In general, it is never good to assume exactly when IOVs change. The ESWatcher always does the right thing. In this case, if we did Run dependent MC using this module and you were updating in the beginRun, each run would, probably unnecessarily, update the geometry. The ESWatcher guarantees that the update happens only if needed.

skurz · 2018-02-13T15:36:47Z

I am going to submit the PR as soon as I am sure there are no other flaws that have an influence on the runtime.

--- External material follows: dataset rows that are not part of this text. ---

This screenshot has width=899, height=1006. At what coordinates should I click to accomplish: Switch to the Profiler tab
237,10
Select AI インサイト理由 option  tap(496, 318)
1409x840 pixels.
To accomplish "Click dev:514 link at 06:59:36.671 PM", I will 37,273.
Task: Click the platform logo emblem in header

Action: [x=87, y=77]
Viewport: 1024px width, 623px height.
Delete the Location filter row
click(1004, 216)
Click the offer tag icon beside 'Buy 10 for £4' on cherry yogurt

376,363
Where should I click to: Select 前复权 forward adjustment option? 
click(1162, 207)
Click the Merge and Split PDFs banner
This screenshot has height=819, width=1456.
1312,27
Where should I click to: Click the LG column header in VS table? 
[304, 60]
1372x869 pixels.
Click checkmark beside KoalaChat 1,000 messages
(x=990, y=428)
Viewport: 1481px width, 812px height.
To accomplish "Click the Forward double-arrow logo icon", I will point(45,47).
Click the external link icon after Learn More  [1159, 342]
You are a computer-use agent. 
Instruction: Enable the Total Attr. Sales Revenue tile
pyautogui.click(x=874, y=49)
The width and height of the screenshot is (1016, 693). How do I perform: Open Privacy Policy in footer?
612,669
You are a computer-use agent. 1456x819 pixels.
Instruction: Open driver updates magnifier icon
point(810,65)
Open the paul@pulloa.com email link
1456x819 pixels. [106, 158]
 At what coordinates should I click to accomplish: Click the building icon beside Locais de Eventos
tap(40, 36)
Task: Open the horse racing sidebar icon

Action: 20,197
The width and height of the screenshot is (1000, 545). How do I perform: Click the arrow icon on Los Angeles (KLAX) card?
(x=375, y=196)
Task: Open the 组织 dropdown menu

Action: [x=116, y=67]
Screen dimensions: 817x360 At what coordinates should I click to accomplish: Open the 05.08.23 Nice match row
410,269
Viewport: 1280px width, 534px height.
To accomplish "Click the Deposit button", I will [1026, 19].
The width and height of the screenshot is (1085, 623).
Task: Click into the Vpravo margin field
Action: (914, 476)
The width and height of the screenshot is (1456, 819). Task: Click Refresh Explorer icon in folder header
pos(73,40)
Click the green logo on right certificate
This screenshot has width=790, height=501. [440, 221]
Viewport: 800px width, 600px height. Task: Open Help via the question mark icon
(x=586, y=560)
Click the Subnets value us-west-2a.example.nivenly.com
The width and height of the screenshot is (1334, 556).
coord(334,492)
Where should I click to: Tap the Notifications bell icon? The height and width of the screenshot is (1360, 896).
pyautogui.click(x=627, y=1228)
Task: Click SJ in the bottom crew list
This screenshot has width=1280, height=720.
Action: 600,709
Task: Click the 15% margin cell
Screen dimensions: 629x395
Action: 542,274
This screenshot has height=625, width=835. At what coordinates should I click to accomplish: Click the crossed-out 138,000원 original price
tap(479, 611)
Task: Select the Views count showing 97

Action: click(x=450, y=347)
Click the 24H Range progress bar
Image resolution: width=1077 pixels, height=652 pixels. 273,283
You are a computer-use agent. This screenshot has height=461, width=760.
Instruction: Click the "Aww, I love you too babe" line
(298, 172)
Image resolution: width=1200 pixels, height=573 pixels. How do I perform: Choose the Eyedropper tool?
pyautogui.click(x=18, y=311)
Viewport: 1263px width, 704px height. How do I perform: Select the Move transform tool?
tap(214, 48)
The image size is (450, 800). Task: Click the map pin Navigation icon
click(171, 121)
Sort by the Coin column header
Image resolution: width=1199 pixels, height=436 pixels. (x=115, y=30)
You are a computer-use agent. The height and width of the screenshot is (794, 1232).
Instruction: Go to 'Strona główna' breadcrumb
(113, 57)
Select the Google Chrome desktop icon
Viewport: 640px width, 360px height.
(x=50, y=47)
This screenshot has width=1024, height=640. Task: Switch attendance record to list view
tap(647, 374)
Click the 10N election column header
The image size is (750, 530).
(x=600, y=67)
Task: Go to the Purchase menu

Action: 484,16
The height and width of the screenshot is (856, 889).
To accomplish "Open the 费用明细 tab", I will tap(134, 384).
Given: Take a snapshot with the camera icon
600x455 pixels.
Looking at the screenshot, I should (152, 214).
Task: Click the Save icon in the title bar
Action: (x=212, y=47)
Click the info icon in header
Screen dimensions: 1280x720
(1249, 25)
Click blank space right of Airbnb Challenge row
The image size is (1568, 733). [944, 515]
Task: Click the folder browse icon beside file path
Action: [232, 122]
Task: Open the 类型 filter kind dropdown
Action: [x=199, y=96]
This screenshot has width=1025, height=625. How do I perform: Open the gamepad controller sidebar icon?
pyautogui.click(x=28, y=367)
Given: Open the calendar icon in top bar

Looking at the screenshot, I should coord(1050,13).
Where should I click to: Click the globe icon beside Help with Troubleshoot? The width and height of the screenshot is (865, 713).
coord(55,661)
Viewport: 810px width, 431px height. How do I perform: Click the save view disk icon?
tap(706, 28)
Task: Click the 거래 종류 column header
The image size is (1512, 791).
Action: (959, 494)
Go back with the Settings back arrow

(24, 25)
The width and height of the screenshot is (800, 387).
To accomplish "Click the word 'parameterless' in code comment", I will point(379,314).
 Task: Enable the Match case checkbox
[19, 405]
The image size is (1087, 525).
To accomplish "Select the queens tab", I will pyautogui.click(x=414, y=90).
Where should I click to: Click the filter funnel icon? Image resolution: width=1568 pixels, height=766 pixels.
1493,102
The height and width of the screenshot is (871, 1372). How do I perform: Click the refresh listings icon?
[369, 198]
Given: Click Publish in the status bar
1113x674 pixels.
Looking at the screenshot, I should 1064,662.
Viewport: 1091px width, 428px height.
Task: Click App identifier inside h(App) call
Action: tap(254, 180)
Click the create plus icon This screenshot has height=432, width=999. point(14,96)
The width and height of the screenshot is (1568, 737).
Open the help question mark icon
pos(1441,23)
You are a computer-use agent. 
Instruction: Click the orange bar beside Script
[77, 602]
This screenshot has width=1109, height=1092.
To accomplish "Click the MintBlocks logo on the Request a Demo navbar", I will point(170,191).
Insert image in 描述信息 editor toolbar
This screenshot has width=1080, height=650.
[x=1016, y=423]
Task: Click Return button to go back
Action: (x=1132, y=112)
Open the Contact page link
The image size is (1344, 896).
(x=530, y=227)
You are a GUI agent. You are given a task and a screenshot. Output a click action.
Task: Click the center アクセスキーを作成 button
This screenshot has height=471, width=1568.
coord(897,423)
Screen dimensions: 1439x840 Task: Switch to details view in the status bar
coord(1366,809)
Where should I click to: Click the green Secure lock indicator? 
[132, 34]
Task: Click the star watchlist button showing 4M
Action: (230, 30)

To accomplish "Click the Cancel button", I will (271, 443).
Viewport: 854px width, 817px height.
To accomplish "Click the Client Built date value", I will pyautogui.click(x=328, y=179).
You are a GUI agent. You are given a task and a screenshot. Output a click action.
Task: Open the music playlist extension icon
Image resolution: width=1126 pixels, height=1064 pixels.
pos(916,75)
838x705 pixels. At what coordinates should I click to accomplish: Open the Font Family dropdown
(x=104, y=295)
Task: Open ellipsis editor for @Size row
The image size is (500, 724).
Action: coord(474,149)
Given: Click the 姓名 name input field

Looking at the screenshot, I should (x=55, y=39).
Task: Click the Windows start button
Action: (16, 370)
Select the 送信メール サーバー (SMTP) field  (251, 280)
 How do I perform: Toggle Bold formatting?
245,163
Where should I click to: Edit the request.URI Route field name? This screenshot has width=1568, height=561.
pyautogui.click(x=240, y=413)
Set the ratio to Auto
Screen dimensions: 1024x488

perrotta · 2018-02-13T16:37:52Z

FastSimulation/SimplifiedGeometryPropagator/src/HelixTrajectory.cc

+    {   
+        // Should not be reached: Full Propagation does always have a solution "if(crosses(layer)) == -1"
+        // Even if particle is outside all layers -> can turn around in magnetic field
+        throw cms::Exception("FastSimulation") << "HelixTrajectory: should not be reached (no solution).";


@skurz, since you are checking the effect of this already merged PR: perhaps the following failure
https://cmssdt.cern.ch/SDT/jenkins-artifacts/pull-request-integration/PR-22152/26029/addOnTests/fastsim2/cmsDriver.py_TTbar_13TeV_TuneCUETP8M1_cfi_--conditions_auto:run2_mc_--fast__-n_100_--eventcontent_AODSIM,DQM_--relval_100000,1000_-s_GEN,SIM,RECOBEFMI.log
observed in the addOn tests of the apparently unrelated pull request #22152 is also worth giving a look

Yes, this is definitely related to my PR but still it is really strange. I'll try to find out what is going on.

skurz · 2018-02-13T16:45:32Z

So it seems like the runtime of the new fastSim propagator is fixed by the ESWatcher. However, there is something else going on that I don't understand. I used the fastsim1 config from the addOnTests to produce 100 events. The first events are processed really quickly (<10s per evt) and then it starts to slow down more and more (~1min per evt); at the same time CPU consumption is rising. I have no idea where this comes from and I don't know how this should be related to my PR.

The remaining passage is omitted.